• **TEXTO MOSTRADO**:
Verbenas de ayer y de hoy
De Alicante a Las Mestas, de Pontevedra a Formentera... 12 periodistas de EL PAÍS rememoran, entre la nostalgia y el ajuste de cuentas, las fiestas que llenan pueblos y ciudades en agosto
Nirvana en Las Hurdes
Las Mestas (Cáceres). 14 de agosto. Cristo de la Agonía.
La razón por la que el grunge no caló entre la población rural española es simple: Nirvana es nombre de orquesta de verbena. Nadie se iba a comprar un casete firmado por un grupo así. En un pueblo, las fiestas sin pasodobles no son fiestas sino semana cultural y en Las Mestas el problema no era que no hubiera baile sino gente para bailar. La emigración lo había dejado en tres calles, dos familias numerosas y una docena de ancianos. Por algo sale en La España vacía de Sergio del Molino. Solución: pasar las fiestas de septiembre a agosto, antes de la diáspora otoñal hacia el País Vasco y Navarra.

• **DATOS SUMINISTRADOS**:

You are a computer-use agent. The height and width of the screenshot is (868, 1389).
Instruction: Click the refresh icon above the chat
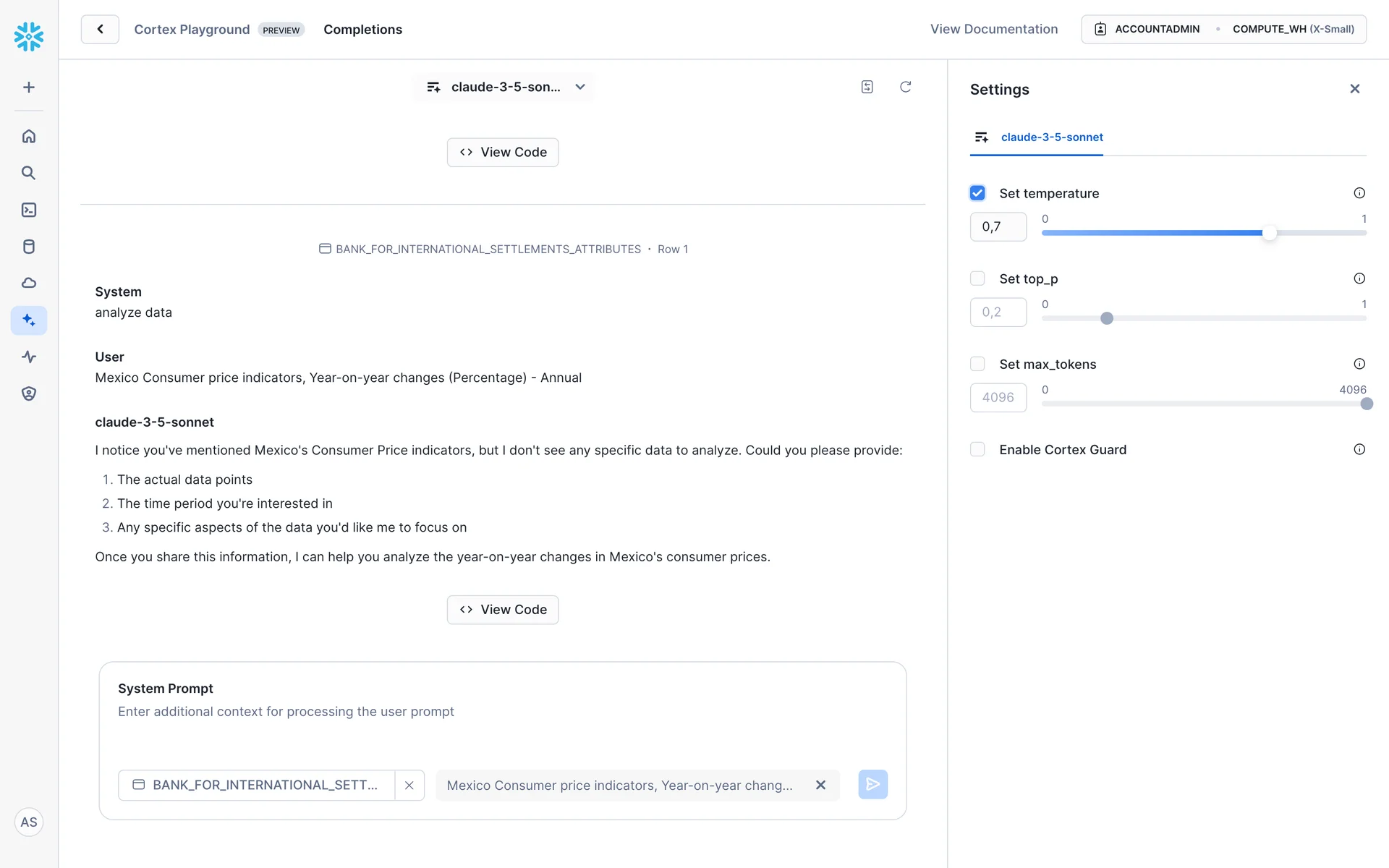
---
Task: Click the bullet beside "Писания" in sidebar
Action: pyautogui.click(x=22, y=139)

• **TAREA PENDIENTE**: Según el texto sobre las verbenas, ¿qué solución se planteó en Las Mestas ante la falta de gente para bailar? Las líneas de datos constituyen un material independiente del texto sobre las verbenas.

• **RESULTADO DEL EJERCICIO**: Pasar las fiestas de septiembre a agosto, antes de la diáspora otoñal hacia el País Vasco y Navarra.